Styling-Guide: Wann und wie trägt man den Arran?
Der größte Vorteil des Arran ist seine Vielseitigkeit. Er schließt die Lücke zwischen einem Oxford-Schuh und einem Sneaker.
1. Business Casual (Der souveräne Auftritt)
Kombinieren Sie den Arran aus dunkelbraunem Wildleder mit einer grauen Flanellhose oder einer dunklen Chino. Ein Navy-Sakko und ein hellblaues Hemd (ohne Krawatte) runden den Look ab. Der Stiefel wirkt hier elegant, aber weniger streng als ein klassischer Halbschuh.
2. Smart Casual (Wochenende mit Stil)
Hier glänzt der Arran in Kombination mit einer hochwertigen Selvedge-Denim (dunkelblau) und einem schweren Kaschmirpullover oder einem Cardigan. In dieser Kombination wirkt der Schuh bodenständig, lässt aber sofort erkennen, dass der Träger Wert auf Qualität legt.

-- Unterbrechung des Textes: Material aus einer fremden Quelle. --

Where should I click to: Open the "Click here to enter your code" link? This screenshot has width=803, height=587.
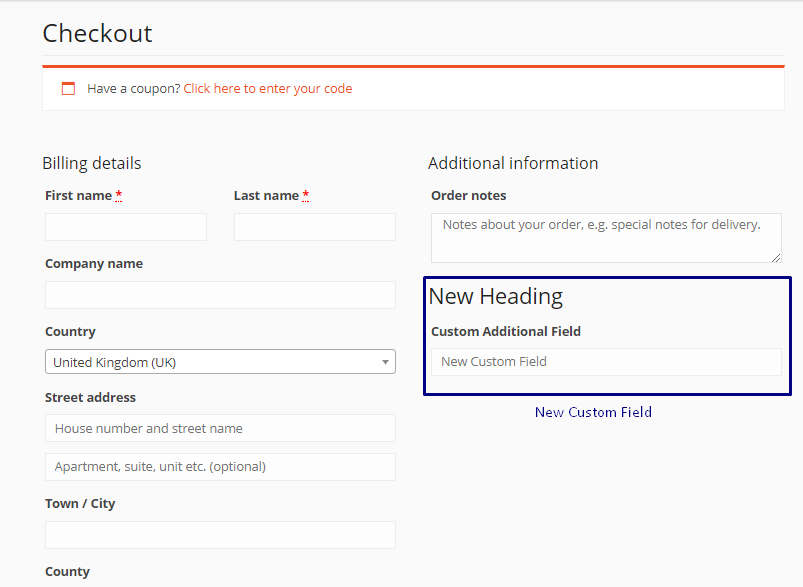coord(267,89)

3. Gehobene Freizeit (Der Layering-Look)
Tragen Sie den Arran zu einer Cordhose in Erdtönen und einem Wachsjacket (z. B. Barbour). Dies unterstreicht die britische DNA des Schuhs und ist die ideale Wahl für herbstliche Spaziergänge oder den Besuch im Country-Club.

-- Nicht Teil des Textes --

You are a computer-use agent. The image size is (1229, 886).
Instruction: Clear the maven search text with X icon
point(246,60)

Pro-Tipp: Achten Sie darauf, dass die Hose die richtige Länge hat. Ein Chukka-Boot kommt am besten zur Geltung, wenn die Hose nur leicht auf dem Schuh aufsitzt („slight break“), damit der markante Schaft sichtbar bleibt.
Fazit
Der Gaziano & Girling Arran ist kein Schuh für eine Saison, sondern eine Investition für Jahrzehnte. Er verbindet die maskuline Geschichte des Militär- und Polosports mit der Raffinesse moderner Maßschuhmacherei. Wer einen Schuh sucht, der sowohl im Konferenzraum als auch beim Abendessen überzeugt, kommt am Arran nicht vorbei.